→ YOUR OBJECTIVE
Put everything from the line containing "Task: Toggle the" down to the line containing "Action: (272, 526)", both included, into a JSON list of strings with one string per line and blank lines omitted. Leave the pictures out of the list.

→ AVAILABLE RECORDS
-- begin --

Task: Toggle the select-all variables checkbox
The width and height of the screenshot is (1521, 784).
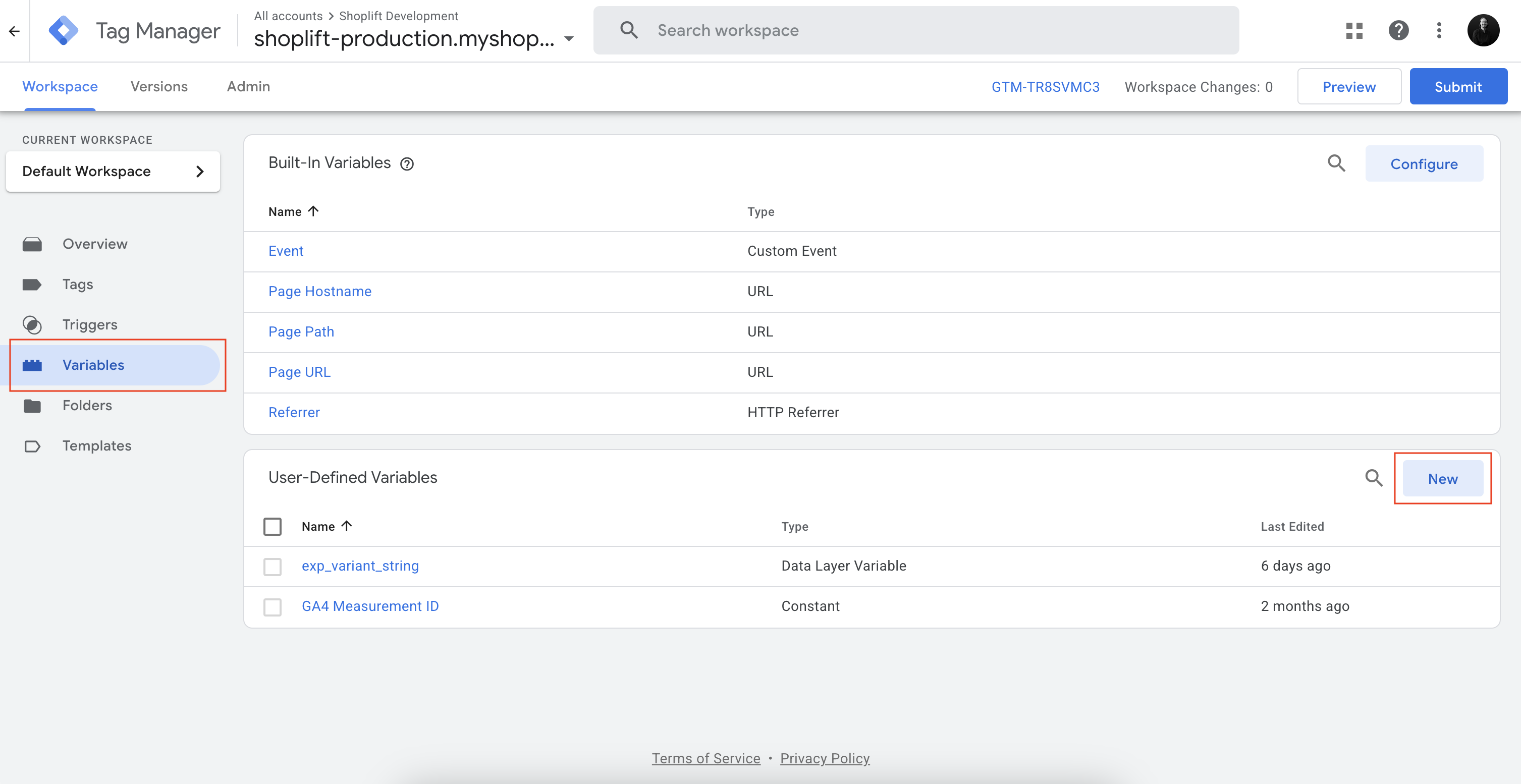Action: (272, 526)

-- end --
-- begin --

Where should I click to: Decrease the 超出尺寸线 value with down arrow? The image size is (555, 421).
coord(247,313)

-- end --

→ TASK ANSWER
[
  "Task: Toggle the select-all variables checkbox",
  "The width and height of the screenshot is (1521, 784).",
  "Action: (272, 526)"
]